Reading trans-nationally: Flora Tristan as an advocate of other women’s writing “What a revolting contrast there is in England between the extreme servitude of women and the intellectual superiority of women authors!”

Abstract:
Transnational connections made by Flora Tristan are a key part of her originality. She was one of the most well travelled women of her generation and incorporated many of her observations of cities and nations into her works, Pérégrinations d’une paria, Promenades dans Londres and Le tour de France. Like her contemporary Alexis de Tocqueville she believed she was drawing up valuable scientific observations about society for future use. She included an indictment of patriarchy and class oppression in her severe critique of the societies in the emerging new Peruvian nation and the new industrial age in Europe. She was in touch with many prominent socialist writers throughout Europe.

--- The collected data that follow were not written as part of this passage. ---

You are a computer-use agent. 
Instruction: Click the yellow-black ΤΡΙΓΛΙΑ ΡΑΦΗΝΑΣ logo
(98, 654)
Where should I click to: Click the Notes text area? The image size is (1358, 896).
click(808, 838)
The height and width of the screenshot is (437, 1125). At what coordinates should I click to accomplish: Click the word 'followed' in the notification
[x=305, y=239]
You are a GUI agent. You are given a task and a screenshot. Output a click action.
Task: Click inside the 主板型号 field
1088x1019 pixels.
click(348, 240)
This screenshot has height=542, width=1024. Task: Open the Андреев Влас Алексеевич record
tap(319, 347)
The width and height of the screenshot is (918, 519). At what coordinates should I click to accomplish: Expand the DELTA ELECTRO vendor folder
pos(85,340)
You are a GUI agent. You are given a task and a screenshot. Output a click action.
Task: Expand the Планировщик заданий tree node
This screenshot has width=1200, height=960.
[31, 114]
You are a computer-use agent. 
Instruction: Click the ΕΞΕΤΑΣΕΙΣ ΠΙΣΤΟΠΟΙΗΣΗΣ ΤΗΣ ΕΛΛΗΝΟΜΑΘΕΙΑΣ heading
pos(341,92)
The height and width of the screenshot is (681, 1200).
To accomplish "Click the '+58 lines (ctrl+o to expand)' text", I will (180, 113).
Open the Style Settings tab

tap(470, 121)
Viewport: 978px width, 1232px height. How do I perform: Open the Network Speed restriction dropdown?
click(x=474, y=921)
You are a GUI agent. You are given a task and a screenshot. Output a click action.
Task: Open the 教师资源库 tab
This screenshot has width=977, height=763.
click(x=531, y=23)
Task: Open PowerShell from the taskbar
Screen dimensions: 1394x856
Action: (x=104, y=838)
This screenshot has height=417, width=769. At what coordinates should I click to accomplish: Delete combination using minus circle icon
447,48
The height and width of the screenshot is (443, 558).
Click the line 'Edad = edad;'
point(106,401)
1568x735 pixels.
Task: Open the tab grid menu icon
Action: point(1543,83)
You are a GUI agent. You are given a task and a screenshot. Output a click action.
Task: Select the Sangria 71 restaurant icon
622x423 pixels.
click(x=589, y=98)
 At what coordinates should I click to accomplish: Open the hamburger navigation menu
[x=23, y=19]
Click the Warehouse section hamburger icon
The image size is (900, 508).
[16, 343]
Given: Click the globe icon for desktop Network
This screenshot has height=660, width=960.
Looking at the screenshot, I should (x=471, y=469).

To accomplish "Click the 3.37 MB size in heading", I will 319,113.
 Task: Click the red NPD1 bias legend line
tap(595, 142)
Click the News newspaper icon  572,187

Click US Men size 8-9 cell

Less prolific are the connections she made with women and especially women writers around these topics, the notable exception being Mary Wollstonecraft. In fact the evidence of her few direct contacts is rather scanty, amounting to some correspondence to supplement her published works.

In this paper I will begin by offering an explanation of why this was so and how her story was used by women across national frontiers in the second half of the nineteenth century. I then propose to present the historical context of occasions when Tristan did broadcast women writers’ work from other countries and examine how this affected her work and the contemporary interpretation of her as a writer. I shall use her correspondence to explore how extensive her contribution was to female networks in Europe during the mid-nineteenth century.